A toxic chemical used to fuel Cold War-era missiles and the rockets that put man on the moon has left a legacy of contamination across the Southwest, where it pinches the region's already tight supply of drinking water.
The chemical, called perchlorate, pollutes much of the lower Colorado River - the main water source for 20 million people across the Southwest - and has forced the shutdown of hundreds of wells in California.
State and federal officials are still debating how much risk perchlorate poses when ingested and what limits should be set for the chemical, a process slowed partly by lawsuits filed by defense contractors such as Lockheed Martin Corp. that worry they could be on the hook for billions of dollars in cleanup costs.
Thousands of people have sued the companies that once made or handled perchlorate, alleging years of drinking water laced with the chemical have caused cancers and other illnesses.
Adrienne Wise-Tates, 46, has had tumors of the brain and ovaries, multiple cysts in her breasts, cancerous cells found when she had a goiter removed and, most recently, an unknown mass in her left kidney.
The mother of three blames the perchlorate-tainted water she drank while growing up in Redlands. There, 70 miles east of Los Angeles, nearly 1,000 people are suing Lockheed Martin over perchlorate pollution associated with a former rocket engine testing facility that closed in the 1970s.
"I played in the water, drank the water, everything. The normal things a child does," Wise-Tates said. "Since it was so much in this area, in the water, that's what I attribute it to."
Lockheed spokeswoman Gail Rymer said the company is "vigorously" defending itself against the claims.
"We do not feel that anyone was harmed or has been made ill as a result of our operations at the former Lockheed Propulsion Co. site," Rymer said.
The oxygen-rich chemical interferes with the way the body takes iodide into the thyroid and can disrupt how the gland regulates metabolism. It's unclear how much is dangerous.

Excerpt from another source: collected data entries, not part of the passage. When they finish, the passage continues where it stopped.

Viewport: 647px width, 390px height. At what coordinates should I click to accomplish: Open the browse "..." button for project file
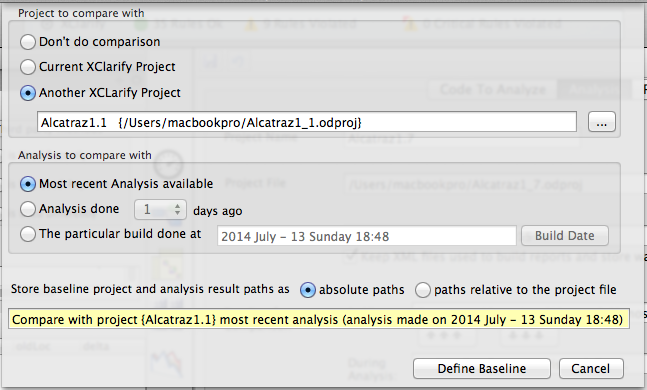601,122
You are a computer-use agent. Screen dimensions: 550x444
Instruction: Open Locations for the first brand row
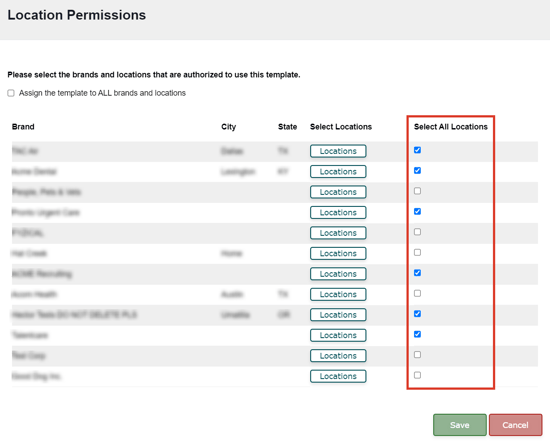(x=338, y=151)
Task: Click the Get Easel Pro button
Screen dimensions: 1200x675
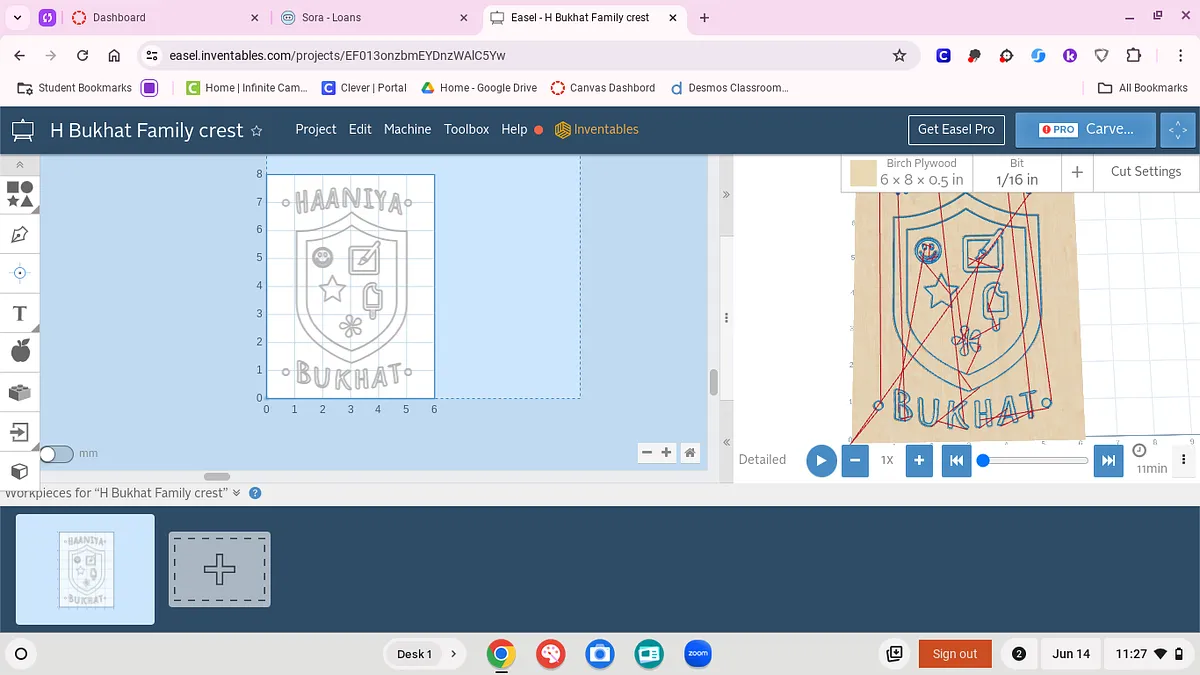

Initially, it was thought perchlorate pollution would be restricted to places where rocket fuel was made or used. However, it's since been tied to plants around the country that made munitions, fireworks and even the charges that deploy airbags.
"Anything that explodes seems to be associated with perchlorate," said David Spath, chief of the division of drinking water and environmental management for the California Department of Health Services.
Along with explosives, naturally perchlorate-rich fertilizer imported from Chile has contaminated wells on New York's Long Island, forcing some to close.
"We need to be able to say to people that this is a problem, it is a big problem. It is moving rapidly. It is in 22 states and we need to address it," said Sen. Dianne Feinstein, D-Calif. "We don't need to panic, but we need to do it in a way that's cost-effective and makes sense."
The single largest source of contamination is a former Kerr-McGee Corp. rocket fuel plant outside Las Vegas.
For decades, waste water containing perchlorate was left to seep into the ground, a company official said.
"There were probably 20-plus years when we didn't have the environmental awareness we have today," said Pat Corbett, the former plant manager who is now the company's environmental technology director.
The site still leaches as much as 900 pounds of perchlorate a day into a wash that drains into the Colorado River, the main water source for much of Arizona, southern California and southern Nevada.
Across the nation, millions more eat vegetables grown with Colorado River water. What risk the vegetables could pose, if any, is unknown.
"It's really one of the most massive pollution problems the water industry has ever seen," said Timothy Brick, a member of the Metropolitan Water District of Southern California.
Across California, nearly 300 wells are contaminated. Most are in Los Angeles, Riverside and San Bernardino counties, where dozens of aerospace factories hummed during the Cold War.
California officials have proposed what they consider a safe level of perchlorate of two to six parts per billion and hope to set the nation's first standard by 2004. However, Lockheed Martin and Kerr-McGee forced the state to submit the draft recommendation to further outside review, including by industry-picked experts, delaying the process by months.
The U.S. Environmental Protection Agency's draft proposal is stricter: one part per billion.
Perchlorate in the Colorado River has been measured as high as 9 parts per billion.
It will take years to discover the extent of perchlorate contamination nationwide, and cleanup will take decades more, to the consternation of people like Wise-Tates.
"I would just hope no one else has to go through this, but I am sure they will, until they find some way to clean up the water," she said.